European capitals have been on alert for weeks that gas imports could be suspended as Putin seeks revenge for Western sanctions against Russia for invading Ukraine.
On Thursday, Moscow issued a decree obliging foreign buyers of Russian gas to open ruble accounts with the state-owned Gazprombank starting Friday or risk a disruption in supplies.
The Kremlin said on Friday it would not halt gas exports to Europe immediately, as payments for supplies due after April 1 will be made in the second half of this month and in May.
With the bills just weeks away, governments in Europe, which depends on Russia for more than a third of its gas supplies, were talking to their energy companies about how to pay them.
“Working closely with member states and operators, the EU is coordinating today to set out a common approach to foreign exchange payments for gas contracts with Russia,” tweeted Ditte Juul Jorgenesen, Director-General of the European Commission’s Energy Department.
Energy exports are Putin’s strongest lever to resist sweeping Western sanctions, but his room for maneuver is also limited because Moscow has no alternative markets for its gas, which is routed to Europe.

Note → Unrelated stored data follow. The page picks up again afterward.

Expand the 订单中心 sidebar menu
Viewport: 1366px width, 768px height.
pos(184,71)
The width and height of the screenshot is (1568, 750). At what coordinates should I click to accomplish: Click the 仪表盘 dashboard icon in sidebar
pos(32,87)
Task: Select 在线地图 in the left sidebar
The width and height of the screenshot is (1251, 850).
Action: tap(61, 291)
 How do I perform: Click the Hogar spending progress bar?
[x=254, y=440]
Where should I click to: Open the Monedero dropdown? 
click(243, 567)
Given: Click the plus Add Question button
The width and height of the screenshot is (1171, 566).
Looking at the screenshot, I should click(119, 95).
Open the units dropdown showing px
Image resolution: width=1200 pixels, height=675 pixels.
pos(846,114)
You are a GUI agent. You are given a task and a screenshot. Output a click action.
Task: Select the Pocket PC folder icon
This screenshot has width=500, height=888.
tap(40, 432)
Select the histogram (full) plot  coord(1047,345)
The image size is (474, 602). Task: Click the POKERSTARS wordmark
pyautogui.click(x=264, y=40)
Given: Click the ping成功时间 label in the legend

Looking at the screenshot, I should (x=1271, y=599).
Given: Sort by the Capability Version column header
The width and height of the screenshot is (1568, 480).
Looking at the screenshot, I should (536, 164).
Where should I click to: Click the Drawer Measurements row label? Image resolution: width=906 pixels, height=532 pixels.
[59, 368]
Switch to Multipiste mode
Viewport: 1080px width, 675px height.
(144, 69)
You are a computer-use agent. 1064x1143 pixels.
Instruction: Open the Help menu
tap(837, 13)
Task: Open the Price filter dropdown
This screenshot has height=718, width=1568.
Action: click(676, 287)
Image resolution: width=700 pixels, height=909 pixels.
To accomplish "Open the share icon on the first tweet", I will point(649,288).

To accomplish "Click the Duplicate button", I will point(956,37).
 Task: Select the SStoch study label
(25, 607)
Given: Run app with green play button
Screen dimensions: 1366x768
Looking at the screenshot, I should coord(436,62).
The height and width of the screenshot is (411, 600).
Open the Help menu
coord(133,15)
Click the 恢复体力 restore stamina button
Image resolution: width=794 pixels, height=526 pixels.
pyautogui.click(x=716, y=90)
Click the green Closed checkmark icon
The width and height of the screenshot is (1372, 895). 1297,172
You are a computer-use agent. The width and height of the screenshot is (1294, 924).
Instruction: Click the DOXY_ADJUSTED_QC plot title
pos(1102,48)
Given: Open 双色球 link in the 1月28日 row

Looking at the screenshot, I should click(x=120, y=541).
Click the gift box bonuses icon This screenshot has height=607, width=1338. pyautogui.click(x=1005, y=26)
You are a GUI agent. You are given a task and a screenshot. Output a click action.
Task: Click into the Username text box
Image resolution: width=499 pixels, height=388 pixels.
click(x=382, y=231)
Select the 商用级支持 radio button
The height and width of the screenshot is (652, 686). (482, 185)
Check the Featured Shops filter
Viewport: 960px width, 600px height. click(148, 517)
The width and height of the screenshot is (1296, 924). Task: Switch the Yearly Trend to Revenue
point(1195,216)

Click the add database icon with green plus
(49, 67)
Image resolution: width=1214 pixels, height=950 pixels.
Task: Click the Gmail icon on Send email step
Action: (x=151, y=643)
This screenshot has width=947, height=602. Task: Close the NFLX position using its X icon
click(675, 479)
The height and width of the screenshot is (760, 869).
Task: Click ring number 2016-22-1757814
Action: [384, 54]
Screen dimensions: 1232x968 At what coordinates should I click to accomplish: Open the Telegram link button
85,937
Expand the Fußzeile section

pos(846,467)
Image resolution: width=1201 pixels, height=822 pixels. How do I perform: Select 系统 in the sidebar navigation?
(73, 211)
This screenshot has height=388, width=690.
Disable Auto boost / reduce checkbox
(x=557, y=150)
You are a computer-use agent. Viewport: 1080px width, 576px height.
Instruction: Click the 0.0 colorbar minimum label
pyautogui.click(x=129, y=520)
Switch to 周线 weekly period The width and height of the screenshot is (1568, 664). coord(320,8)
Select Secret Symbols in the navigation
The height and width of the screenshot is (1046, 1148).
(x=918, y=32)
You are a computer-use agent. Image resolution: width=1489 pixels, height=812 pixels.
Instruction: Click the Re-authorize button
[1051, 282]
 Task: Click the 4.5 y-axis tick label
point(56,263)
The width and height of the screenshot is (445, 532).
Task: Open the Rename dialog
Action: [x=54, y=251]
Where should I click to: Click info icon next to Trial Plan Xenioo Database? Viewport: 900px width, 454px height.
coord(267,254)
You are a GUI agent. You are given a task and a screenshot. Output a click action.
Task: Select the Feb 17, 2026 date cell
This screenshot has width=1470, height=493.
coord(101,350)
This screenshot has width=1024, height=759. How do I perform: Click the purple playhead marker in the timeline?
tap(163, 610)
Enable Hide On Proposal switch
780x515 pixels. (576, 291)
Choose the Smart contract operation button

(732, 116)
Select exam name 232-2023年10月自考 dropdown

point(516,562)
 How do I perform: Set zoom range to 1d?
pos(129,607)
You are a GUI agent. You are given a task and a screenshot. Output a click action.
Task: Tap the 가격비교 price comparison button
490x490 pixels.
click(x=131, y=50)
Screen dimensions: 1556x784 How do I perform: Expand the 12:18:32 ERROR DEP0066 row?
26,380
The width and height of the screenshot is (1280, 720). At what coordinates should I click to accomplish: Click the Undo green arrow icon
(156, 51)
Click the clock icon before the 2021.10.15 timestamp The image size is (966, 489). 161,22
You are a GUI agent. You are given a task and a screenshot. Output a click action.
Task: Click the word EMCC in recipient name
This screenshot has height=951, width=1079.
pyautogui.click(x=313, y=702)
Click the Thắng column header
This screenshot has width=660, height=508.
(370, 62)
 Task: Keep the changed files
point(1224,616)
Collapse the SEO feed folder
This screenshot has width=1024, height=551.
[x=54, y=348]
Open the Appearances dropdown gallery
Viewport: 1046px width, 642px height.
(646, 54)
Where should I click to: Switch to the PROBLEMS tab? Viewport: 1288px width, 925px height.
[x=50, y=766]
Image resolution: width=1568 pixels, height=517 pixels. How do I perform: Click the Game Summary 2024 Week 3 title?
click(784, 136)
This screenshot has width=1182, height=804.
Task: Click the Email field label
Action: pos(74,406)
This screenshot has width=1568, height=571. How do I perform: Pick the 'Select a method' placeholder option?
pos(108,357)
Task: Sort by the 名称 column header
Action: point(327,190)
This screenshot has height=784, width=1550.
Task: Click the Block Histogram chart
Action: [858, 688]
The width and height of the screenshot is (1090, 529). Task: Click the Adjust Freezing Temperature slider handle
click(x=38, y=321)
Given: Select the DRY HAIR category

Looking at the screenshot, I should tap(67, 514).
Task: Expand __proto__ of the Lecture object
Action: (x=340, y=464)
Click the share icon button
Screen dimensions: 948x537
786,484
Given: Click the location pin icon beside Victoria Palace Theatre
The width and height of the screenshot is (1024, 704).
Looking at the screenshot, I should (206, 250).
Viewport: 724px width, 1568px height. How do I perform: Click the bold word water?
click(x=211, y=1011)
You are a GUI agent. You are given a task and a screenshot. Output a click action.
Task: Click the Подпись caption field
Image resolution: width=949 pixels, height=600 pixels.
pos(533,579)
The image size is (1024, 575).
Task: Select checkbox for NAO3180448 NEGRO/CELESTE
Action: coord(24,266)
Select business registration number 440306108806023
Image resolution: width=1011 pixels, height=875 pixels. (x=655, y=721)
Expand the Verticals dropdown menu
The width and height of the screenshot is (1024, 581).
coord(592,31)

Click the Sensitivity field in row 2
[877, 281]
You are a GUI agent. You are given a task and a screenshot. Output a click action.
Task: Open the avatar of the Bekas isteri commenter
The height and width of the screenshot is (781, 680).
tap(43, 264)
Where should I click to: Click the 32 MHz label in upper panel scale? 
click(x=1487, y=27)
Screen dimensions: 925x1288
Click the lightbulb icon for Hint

“If Putin shuts off the gas, maybe it will be for a relatively short period of time because he needs our money and he can’t divert all the gas,” said a European gas trader who asked not to be named.
Analysts said the plan, which cements Gazprom’s position at the heart of Russia’s gas trade, has more to do with shielding the oil and gas company from future sanctions than depriving Europe of much-needed fuel.
“Of course this is a game to dodge sanctions, increase uncertainty, prop up gas prices and line Putin’s pockets,” said a second trader.
Germany said it was examining Putin’s decree, and a spokesman for the economy ministry said private contracts were in place and the country was paying in euros for Russian gas.
Germany, which relies on Russia for 40% of its gas needs, has already activated a contingency plan that could result in gas rationing if supplies run out.